PURPOSIVE COMMUNICATION
Language Varieties - is a specific set of “linguistic items” or human speech patterns which we can connect with some external factor apparently, a geographical area or a social group
Standard - is the term used for that variety of language which is considered to be the norm
Sociolect - used by a socioeconomic class, a profession, an age group, or any other social group
Dialect - a regional or social variety of a language - distinguished by pronunciation, grammar, and/or vocabulary
Idiolect - is an individual's distinctive and unique use of language, including speec - This unique usage encompasses vocabulary, grammar, and pronunciation
Ethnolect - marks speakers as members of ethnic groups who originally used another language or distinctive variety
Pidgin - a new language which develops in situations where speakers of different languages need to communicate but do not share a common language.
Creole - is a pidgin that becomes the first language of the children - mother tongue of a community
Multimodal literacy - Understanding the different ways of knowledge representations and meaning-making - many modes or ways of conveying a particular message
Multimodal texts
Advertisements
posters
News reports
websites
Films
theatre
Signages
Graphics
The Language of Multimodality - Multimodal texts can be examined using the rhetorical principles of ethos, pathos, and logos since they can be thought of as arguments based on their capacity to convince us toward a particular belief, feeling, or concept.
Mode - spatial, linguistics, visuals, gestural, aural, etc.
Media/medium - “Medium is the message.” (McLuhan)

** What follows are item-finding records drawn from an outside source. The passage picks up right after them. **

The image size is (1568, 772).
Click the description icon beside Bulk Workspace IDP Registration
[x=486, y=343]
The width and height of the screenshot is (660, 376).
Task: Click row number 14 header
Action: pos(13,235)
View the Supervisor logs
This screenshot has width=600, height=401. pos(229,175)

Affordances - Features or nuances to understand how to use the media
Genre/ Genre Conventions - songs, films, theatre, books, etc.
Rhetorical Situation - based on the author, genre, audience, and context (or implied author)
Author (and Implied Author) - film director or writer (e.g., McDonalds or WebMD)
Visual Presentation - Words and images presented in different formats can appeal directly to your audience's imagination, adding power to your spoken words.
Critical Discourse Analysis - is a type of discourse analytical research that primarily studies the way social power abuse, dominance, and inequality are enacted, reproduced, and resisted by text and talk in the social and political context.